Human Rights Watch indicated that security forces arrested people in public places “based solely on their gender expression” and unlawfully searched their phones.

As a requirement for their release, the organisation said that security forces mandated that transgender women detainees attend conversion therapy sessions at a government-sponsored “behavioural healthcare” centre.

The organisation said that it interviewed six LGBT Qataris, including four transgender women, one bisexual man and one gay man.

Doctor Nasser Mohamed, an openly gay Qatari activist, helped connect Human Rights Watch to five of those interviewed.

All of those interviewed told the organisations that Preventive Security Department officers detained them in an underground prison in Al Dafneh, Doha, where they were verbally harassed and subjected to physical abuse ranging from slapping to kicking and punching until they bled.

One woman said that she lost consciousness, with security officers also inflicting verbal abuse, extracted forced confessions and denied detainees access to legal counsel, family and medical care.

All six said that police forced them to sign pledges indicating that they would “cease immoral activity”.

They were all detained without charge, in one case for two months in solitary confinement without access to legal counsel.

None received any record of having been detained.

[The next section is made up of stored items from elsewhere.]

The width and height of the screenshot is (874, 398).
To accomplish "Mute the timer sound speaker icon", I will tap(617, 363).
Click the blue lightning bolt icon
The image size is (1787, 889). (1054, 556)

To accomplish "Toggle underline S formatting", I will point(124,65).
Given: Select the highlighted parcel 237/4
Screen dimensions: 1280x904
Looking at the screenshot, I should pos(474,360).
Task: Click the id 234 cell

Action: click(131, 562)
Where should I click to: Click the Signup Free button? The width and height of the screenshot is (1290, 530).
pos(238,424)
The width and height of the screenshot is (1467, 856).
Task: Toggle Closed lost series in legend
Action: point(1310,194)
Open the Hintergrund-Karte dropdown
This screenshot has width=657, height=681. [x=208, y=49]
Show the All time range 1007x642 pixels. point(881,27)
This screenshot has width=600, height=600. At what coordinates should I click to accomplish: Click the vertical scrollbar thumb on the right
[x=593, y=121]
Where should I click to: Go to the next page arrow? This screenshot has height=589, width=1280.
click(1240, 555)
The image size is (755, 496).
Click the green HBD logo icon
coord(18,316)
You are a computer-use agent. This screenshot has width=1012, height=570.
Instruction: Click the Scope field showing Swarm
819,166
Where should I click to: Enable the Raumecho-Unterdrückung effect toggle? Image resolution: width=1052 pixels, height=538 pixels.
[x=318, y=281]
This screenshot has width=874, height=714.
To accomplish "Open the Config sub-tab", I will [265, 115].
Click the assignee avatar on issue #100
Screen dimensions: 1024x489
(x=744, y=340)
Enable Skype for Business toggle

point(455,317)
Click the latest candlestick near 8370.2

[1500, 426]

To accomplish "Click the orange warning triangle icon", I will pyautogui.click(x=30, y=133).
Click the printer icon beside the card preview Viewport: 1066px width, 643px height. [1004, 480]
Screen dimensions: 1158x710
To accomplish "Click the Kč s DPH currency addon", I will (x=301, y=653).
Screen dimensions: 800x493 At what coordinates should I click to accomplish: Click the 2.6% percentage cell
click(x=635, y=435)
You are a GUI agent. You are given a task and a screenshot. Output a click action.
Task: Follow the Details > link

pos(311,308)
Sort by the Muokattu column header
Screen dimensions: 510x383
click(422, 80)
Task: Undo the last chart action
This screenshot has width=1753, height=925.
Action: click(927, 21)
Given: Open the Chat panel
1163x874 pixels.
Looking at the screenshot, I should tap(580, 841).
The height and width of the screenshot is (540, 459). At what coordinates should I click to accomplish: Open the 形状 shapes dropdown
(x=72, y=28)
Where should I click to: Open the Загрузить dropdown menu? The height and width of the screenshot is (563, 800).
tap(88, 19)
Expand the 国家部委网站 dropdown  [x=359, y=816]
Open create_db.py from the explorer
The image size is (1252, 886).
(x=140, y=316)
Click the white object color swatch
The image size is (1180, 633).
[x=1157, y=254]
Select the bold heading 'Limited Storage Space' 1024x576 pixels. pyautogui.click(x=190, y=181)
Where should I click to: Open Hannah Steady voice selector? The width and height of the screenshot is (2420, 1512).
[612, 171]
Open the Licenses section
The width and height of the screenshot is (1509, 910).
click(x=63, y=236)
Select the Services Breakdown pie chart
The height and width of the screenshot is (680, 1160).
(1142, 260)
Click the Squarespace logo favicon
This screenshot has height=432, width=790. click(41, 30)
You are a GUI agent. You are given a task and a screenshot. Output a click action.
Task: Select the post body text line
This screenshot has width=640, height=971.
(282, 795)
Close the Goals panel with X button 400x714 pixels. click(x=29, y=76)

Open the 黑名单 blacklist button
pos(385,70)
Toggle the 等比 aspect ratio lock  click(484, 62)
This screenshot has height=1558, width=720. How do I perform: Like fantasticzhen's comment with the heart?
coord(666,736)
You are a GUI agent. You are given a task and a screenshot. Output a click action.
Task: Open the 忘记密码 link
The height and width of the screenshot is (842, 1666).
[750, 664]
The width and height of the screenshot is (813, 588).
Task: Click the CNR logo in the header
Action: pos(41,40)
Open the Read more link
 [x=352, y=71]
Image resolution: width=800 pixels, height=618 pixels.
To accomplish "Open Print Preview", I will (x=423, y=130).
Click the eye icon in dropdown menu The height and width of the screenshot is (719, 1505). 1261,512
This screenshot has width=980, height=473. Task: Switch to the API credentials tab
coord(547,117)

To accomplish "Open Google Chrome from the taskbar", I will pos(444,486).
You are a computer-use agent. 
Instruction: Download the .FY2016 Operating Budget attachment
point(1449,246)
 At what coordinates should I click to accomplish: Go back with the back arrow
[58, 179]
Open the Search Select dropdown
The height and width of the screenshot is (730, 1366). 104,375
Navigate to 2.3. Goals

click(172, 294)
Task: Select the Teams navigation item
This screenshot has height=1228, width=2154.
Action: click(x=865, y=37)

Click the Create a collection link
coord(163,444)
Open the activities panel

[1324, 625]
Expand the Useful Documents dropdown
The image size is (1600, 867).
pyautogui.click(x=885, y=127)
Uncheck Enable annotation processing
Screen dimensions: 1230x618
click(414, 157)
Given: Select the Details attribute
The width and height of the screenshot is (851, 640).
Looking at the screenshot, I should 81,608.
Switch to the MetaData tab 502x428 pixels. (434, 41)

Rasha Younes, LGBT rights researcher at Human Rights Watch said the authorities in the country need to end the “impunity” for violence against LGBT people.

“While Qatar prepares to host the World Cup, security forces are detaining and abusing LGBT people simply for who they are, apparently confident that the security force abuses will go unreported and unchecked,” said Younes.

“Qatari authorities need to end impunity for violence against LGBT people. The world is watching.”

Younes urged FIFA to push for long-term reform in the country to protect LGBT people.

They continued: “Only weeks ahead of the World Cup, LGBT people are raising the alarm on the abuses they have endured by security forces.

“The Qatari government should call an immediate halt to this abuse and FIFA should push the Qatari government to ensure long-term reform that protects LGBT people from discrimination and violence.”

Speaking earlier this month, Gary Lineker said that he wants to see a Premier League play come out as gay during the World Cup to send a strong message to the host nation.

The former England strike told the Daily Mirror that he knows of two gay players in the English Premier League, saying they had been “very close” to coming out previously.

“It would be great to see if one or two of them came out during the World Cup. It would be amazing,” he said.

“I know for a fact that some have bene very close and contemplated it. There’s a couple I know, but obviously it’s not for me to say who they are.”